Directions for this task - Going line by line through the records below, write out everything starting with the line containing "This screenshot has height=397, width=900." and going on through the line containing "This screenshot has width=309, height=152.", exactly and inclusively. Pictures do not go in.

Source records -
=-=-=

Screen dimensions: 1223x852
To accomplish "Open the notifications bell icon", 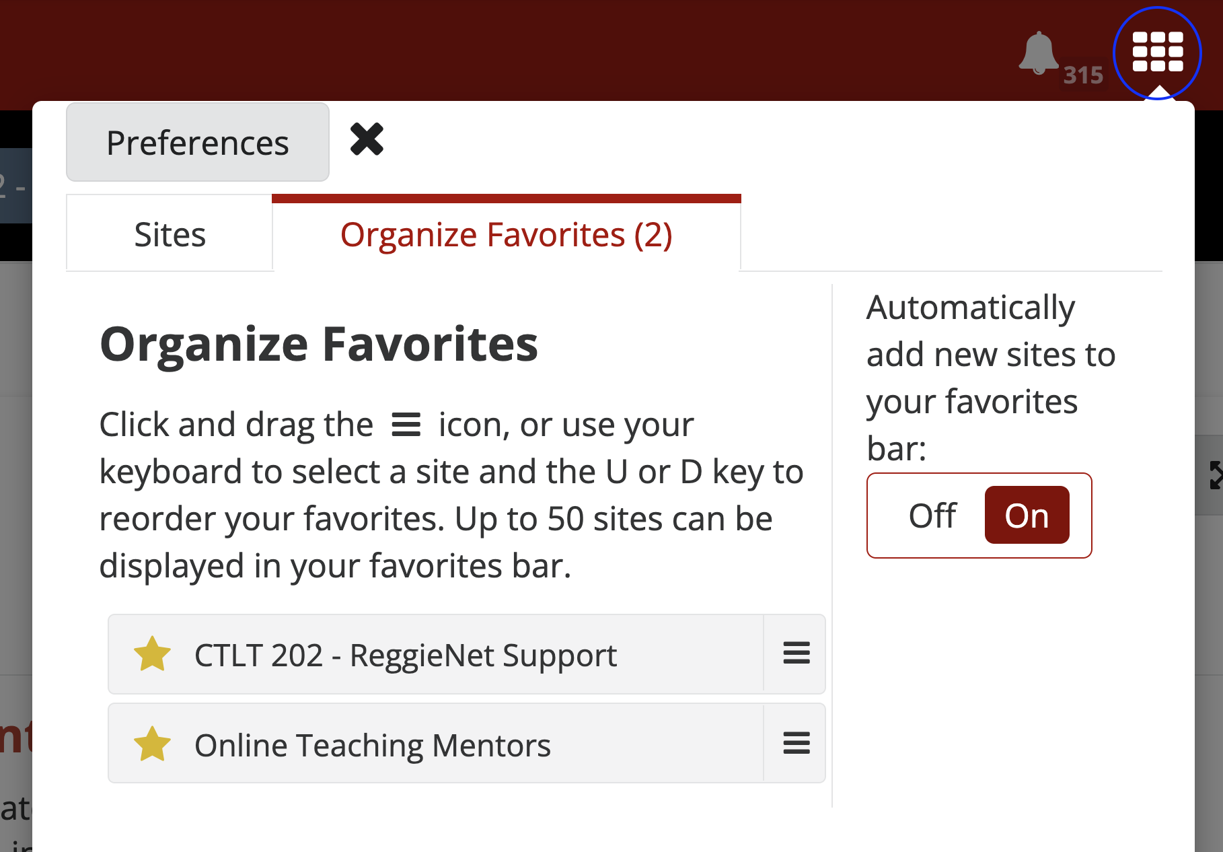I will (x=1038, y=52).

=-=-=

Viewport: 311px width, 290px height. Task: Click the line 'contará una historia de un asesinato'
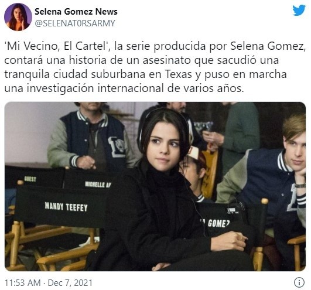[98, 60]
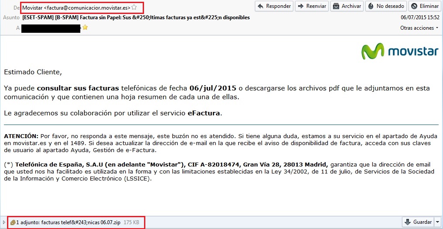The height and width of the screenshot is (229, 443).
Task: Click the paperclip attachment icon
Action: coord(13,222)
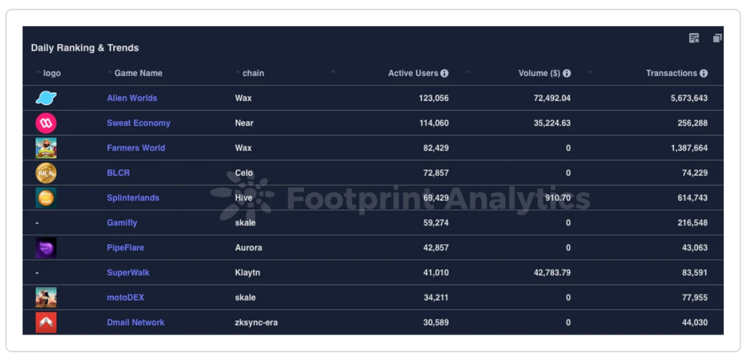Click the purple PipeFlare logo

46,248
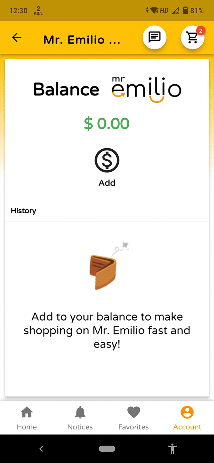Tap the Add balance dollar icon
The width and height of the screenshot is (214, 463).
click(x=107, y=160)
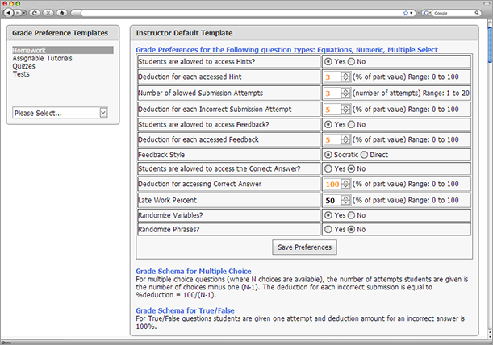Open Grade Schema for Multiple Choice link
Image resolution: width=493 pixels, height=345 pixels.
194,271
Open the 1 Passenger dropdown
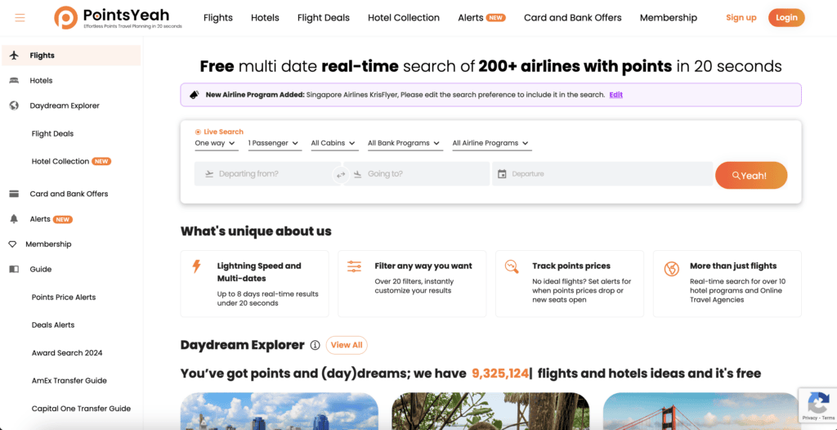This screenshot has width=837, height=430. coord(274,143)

=-=-=

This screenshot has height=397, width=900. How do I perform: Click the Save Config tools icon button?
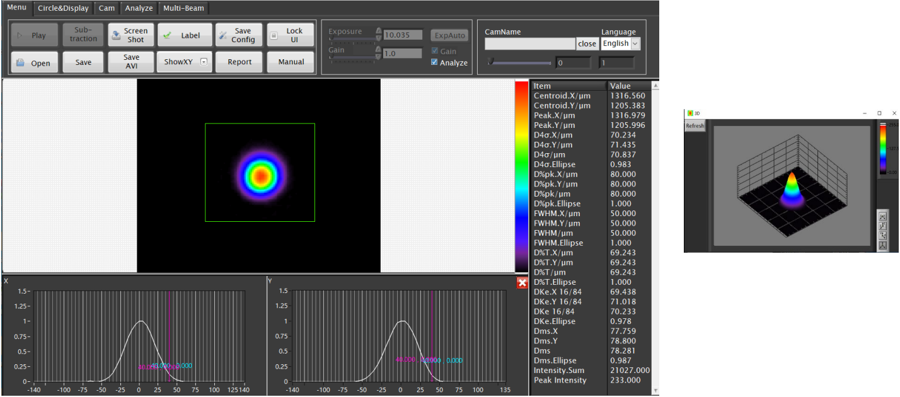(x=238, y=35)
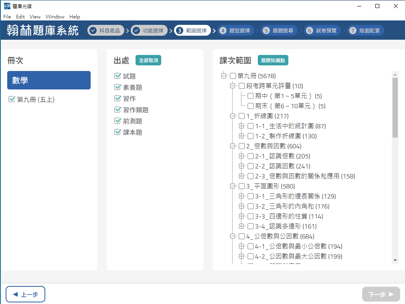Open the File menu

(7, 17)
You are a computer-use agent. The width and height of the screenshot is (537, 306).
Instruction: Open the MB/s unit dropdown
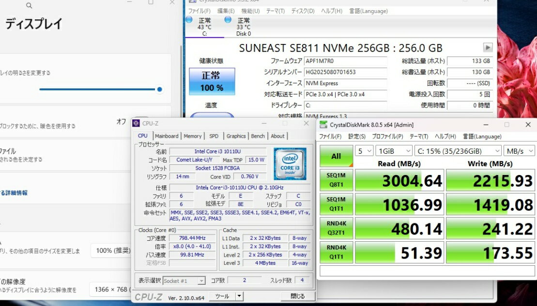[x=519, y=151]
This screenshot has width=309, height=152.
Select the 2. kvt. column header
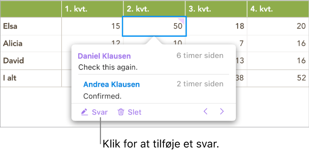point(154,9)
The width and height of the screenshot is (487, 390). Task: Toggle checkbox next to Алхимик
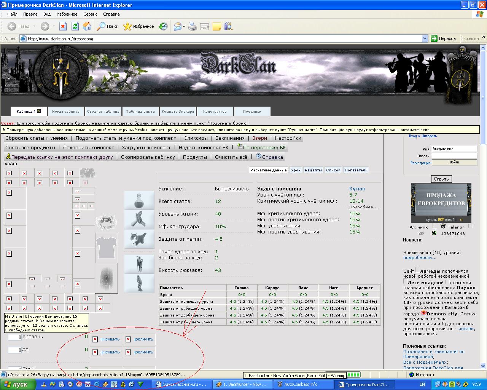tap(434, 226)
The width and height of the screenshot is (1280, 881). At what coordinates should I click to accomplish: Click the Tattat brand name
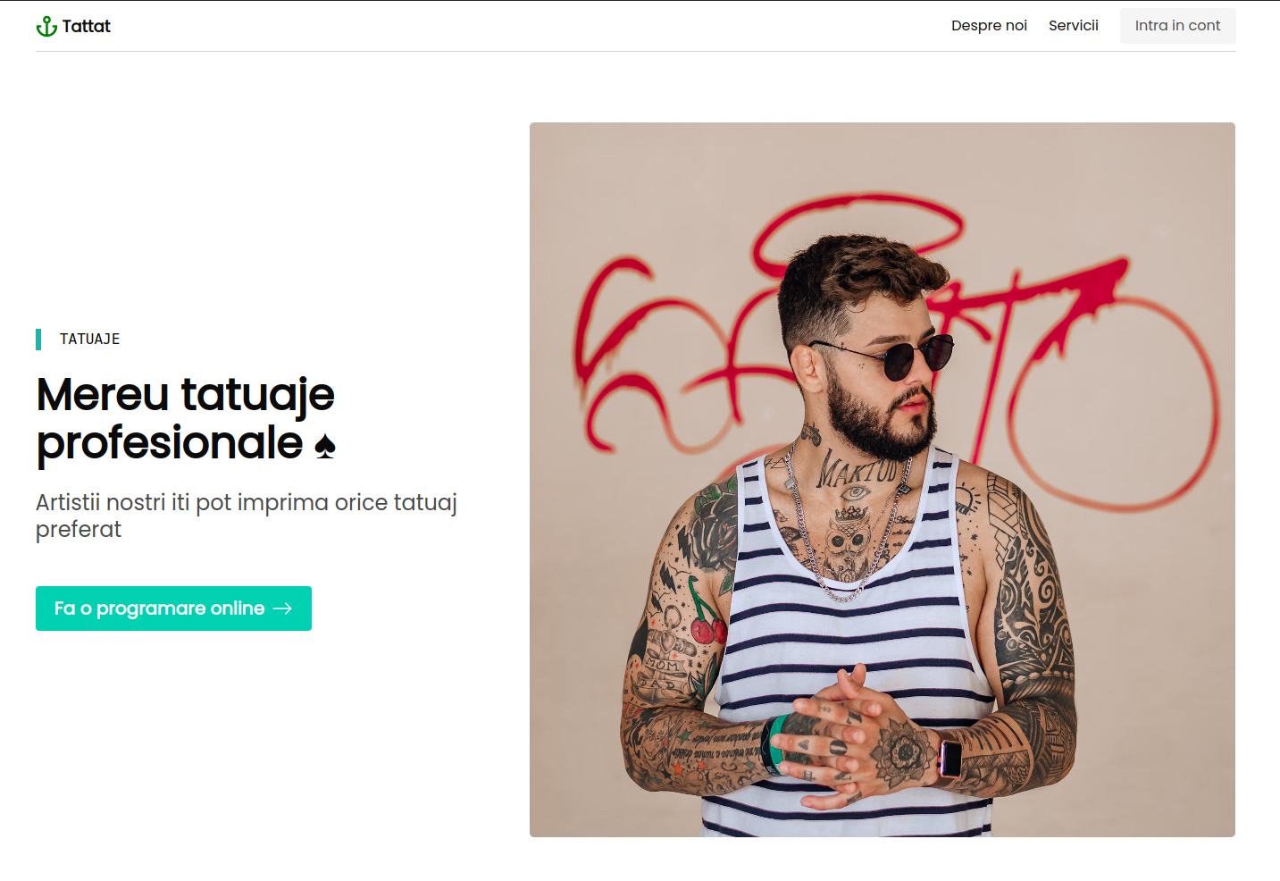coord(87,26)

=-=-=

Exercise result -
This screenshot has height=397, width=900. How do I perform: Click the Save Config tools icon button?
(x=238, y=35)
Open the File menu

(7, 17)
You are a computer-use agent. The width and height of the screenshot is (537, 306).
Instruction: Open the MB/s unit dropdown
[x=519, y=151]
This screenshot has width=309, height=152.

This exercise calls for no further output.